Comment #10 by dlang-bugzilla — 2014-03-18T16:14:47Z
Just to clarify, there are two prefixes: "\\?\" and "\\.\". The latter is used to access the Win32 device namespace, which is a fairly under-the-hood thing. The only way I see how this applies to our problem is to not prepend "\\?\" if the path already has a "\\.\" prefix.
Comment #11 by jayn — 2014-03-18T18:01:59Z
More surprising is attempting to remove a long directory path and having an exception occur. The libraries are already copying the user's string and adding the 0 termination prior to calling the windows api, so it seems to me to be a reasonable place to make other modifications if they are needed to accomplish the intended operation.
Comment #12 by StefanLiebig — 2021-08-18T20:44:09Z
I am currently struggling with this limitation and I wonder how e.g. the JVM deals with this limitation.

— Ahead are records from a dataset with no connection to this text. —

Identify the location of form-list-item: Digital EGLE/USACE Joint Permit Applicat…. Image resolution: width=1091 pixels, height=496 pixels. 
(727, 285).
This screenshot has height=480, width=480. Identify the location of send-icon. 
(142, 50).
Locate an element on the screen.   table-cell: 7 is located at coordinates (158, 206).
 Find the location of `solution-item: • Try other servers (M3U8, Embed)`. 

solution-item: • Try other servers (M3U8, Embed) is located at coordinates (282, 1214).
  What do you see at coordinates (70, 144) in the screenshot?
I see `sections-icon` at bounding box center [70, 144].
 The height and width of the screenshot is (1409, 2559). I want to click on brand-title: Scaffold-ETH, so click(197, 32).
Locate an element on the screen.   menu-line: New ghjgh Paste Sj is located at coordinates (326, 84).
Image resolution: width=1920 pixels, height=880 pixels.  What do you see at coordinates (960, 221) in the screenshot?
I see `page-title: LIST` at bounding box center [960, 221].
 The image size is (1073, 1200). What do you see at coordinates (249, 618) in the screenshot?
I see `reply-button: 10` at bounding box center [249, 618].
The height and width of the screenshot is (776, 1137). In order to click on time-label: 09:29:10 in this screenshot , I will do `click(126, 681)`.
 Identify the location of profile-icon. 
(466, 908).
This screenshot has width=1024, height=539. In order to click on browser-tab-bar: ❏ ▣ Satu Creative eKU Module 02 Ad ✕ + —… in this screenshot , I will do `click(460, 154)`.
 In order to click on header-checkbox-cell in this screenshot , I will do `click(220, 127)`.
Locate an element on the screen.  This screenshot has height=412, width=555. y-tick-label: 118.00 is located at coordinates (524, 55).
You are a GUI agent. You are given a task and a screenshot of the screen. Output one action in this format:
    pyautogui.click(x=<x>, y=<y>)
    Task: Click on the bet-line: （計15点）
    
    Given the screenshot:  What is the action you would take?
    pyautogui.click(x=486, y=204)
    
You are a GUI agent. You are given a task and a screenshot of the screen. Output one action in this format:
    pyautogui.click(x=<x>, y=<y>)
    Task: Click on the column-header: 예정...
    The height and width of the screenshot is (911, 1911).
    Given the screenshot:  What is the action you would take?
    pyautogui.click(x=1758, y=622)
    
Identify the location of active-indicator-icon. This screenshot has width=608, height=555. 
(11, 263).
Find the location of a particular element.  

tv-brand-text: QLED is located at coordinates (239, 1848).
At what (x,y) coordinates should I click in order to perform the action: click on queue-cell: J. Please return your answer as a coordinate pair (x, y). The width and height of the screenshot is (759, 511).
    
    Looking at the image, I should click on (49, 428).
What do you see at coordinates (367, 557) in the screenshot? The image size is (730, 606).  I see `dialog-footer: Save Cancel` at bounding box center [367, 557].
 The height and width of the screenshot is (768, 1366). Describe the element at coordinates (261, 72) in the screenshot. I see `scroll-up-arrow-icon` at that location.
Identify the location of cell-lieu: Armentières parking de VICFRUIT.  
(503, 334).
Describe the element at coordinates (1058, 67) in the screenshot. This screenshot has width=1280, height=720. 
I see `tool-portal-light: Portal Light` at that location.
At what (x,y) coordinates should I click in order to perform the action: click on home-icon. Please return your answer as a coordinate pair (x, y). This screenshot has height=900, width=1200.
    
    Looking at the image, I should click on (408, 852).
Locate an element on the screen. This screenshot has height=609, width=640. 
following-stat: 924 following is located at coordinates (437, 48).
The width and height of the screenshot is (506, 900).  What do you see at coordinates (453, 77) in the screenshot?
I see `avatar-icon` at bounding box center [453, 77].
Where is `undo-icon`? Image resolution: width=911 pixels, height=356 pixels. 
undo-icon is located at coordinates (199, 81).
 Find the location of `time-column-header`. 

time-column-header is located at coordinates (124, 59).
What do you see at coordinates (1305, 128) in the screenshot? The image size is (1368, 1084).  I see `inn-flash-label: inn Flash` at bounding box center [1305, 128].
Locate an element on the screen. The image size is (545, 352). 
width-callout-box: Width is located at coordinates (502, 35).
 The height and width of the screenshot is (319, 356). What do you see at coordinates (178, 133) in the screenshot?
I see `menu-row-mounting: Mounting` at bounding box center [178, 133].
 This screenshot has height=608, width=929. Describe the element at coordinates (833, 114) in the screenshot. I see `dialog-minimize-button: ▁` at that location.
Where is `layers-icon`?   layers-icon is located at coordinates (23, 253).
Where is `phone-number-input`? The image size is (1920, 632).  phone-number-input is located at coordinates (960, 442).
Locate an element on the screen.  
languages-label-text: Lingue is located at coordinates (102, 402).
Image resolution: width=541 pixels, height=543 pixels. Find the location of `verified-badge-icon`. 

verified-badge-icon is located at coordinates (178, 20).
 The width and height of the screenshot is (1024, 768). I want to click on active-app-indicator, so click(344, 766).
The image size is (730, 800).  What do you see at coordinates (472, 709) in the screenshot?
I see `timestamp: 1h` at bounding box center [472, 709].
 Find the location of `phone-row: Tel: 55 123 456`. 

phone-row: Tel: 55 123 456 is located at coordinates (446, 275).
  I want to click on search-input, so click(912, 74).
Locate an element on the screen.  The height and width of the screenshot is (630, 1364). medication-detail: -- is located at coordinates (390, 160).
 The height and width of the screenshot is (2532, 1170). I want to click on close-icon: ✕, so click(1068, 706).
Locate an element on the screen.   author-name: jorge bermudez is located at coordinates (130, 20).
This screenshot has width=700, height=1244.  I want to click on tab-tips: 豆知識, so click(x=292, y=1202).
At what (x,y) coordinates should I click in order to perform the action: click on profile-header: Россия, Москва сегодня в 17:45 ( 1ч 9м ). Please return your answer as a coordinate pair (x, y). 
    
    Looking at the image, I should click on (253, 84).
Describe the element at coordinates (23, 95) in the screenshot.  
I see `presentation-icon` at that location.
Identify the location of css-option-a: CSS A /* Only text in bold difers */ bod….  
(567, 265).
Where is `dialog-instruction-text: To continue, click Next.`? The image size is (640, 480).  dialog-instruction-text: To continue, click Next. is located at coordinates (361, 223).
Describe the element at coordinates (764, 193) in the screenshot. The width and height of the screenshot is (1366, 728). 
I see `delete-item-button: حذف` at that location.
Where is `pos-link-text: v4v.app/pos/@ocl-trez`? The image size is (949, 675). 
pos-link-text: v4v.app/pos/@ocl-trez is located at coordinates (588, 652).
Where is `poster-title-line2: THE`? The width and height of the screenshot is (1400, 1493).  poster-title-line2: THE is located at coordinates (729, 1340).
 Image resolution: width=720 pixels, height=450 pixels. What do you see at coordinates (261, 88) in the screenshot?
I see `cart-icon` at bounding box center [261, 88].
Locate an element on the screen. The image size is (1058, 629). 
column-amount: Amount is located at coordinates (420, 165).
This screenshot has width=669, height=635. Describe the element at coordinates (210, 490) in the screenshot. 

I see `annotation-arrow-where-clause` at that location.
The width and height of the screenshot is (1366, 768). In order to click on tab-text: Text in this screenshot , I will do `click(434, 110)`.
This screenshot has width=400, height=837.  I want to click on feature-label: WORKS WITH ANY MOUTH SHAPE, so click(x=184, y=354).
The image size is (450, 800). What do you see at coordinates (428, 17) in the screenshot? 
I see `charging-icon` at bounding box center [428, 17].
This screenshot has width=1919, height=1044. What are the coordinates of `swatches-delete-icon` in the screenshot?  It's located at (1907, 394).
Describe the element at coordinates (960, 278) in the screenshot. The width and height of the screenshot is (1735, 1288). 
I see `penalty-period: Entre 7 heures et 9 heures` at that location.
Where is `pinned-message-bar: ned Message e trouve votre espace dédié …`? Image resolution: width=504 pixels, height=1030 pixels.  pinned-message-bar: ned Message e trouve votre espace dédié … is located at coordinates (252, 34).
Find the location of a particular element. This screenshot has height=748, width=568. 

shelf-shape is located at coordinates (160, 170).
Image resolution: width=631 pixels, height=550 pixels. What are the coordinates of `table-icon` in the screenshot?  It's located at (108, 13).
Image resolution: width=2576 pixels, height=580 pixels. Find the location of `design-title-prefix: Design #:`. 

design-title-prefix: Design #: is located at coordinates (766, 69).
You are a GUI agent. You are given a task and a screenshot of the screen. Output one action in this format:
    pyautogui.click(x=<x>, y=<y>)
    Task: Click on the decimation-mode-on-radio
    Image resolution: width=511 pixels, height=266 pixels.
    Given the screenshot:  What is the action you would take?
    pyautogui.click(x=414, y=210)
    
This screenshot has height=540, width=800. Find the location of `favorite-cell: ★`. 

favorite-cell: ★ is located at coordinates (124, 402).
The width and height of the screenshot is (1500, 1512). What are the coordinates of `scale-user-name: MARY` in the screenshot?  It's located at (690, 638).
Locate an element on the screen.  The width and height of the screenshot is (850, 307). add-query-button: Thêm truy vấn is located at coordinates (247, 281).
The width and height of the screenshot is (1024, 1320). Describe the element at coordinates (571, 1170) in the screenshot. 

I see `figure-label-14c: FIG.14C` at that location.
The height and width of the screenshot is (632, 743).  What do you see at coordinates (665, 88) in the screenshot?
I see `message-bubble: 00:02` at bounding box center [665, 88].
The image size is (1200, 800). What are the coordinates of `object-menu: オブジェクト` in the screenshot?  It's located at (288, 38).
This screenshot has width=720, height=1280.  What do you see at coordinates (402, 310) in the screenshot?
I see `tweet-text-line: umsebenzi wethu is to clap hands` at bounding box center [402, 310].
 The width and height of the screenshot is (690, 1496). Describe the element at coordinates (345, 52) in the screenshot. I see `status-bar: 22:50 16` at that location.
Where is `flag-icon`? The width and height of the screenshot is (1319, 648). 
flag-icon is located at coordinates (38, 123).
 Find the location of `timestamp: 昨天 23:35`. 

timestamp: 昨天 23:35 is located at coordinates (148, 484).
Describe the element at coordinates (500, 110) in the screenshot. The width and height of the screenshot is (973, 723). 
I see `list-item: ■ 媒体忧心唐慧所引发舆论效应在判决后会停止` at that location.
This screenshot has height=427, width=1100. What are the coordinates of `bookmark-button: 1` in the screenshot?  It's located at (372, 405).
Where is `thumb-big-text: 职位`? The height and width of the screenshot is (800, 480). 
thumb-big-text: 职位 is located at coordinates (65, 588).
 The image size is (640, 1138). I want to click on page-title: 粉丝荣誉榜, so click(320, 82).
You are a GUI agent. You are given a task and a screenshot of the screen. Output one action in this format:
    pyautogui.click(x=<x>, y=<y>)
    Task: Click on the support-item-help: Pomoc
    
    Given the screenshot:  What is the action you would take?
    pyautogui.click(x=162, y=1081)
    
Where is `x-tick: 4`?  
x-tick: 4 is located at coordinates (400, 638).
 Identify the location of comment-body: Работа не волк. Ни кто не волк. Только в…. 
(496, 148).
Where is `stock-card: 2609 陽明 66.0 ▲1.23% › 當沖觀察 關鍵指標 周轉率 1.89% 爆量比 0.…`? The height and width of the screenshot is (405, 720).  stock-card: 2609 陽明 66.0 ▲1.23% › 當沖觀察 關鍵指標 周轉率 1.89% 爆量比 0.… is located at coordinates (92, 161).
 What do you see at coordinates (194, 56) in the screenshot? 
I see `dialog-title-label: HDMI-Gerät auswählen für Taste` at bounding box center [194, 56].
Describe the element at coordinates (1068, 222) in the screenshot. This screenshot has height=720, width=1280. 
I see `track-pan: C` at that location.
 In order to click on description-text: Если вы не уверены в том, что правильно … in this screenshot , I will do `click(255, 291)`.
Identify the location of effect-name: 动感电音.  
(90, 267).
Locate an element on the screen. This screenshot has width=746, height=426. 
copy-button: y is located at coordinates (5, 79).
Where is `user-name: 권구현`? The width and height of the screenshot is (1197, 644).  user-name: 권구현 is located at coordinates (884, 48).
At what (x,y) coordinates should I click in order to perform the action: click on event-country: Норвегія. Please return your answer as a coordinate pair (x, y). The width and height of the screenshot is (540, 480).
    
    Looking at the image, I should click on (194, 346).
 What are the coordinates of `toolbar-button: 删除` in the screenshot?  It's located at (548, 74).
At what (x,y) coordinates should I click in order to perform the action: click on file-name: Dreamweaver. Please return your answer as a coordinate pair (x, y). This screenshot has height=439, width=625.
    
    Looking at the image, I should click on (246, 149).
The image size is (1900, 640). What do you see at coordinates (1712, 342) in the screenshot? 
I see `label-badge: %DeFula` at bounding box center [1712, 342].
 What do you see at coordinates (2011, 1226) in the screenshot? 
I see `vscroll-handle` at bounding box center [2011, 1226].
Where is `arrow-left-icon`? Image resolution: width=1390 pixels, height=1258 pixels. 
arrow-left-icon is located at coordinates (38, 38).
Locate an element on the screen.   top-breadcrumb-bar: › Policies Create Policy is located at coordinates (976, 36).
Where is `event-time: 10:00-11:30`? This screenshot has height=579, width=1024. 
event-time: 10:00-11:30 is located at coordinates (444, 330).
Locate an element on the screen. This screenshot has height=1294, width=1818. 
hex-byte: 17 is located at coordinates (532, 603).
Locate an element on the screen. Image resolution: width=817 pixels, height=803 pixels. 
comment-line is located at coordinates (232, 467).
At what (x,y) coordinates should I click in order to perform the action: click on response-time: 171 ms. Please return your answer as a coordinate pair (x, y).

As you probably know when using Java IO this limitation does not exist although the JVM uses the win32 API. A little bit of research (google) leads to https://stackoverflow.com/questions/10094365/how-does-java-circumvent-the-windows-max-path-winapi-limitation And it seems that the JVM internally does the required prefixing with "\\?\" of path names before calling the win32 API.
Comment #13 by dfj1esp02 — 2022-09-14T15:28:31Z
Another option is long path awareness in Windows 10 1607: https://docs.microsoft.com/en-us/windows/win32/fileio/maximum-file-path-limitation
Comment #14 by Ajieskola — 2022-09-17T16:55:21Z
Resolved as invalid, as requested from this forum post: https://forum.dlang.org/thread/[email protected] Quoting the rationale here: > The fix was to use an application manifest file and declare the application as being long path aware (see [another forum post](https://forum.dlang.org/thread/[email protected])). The issue should be closed IMO as dirEntries should throw an exception when your program encounters a long path while not being declared as long path aware (it would then match the behavior of std::filesystem:::recursive_directory_iterator when using Visual C++ which throw a runtime_error when it encounters a long path unless your program is declared to be long path aware in its manifest).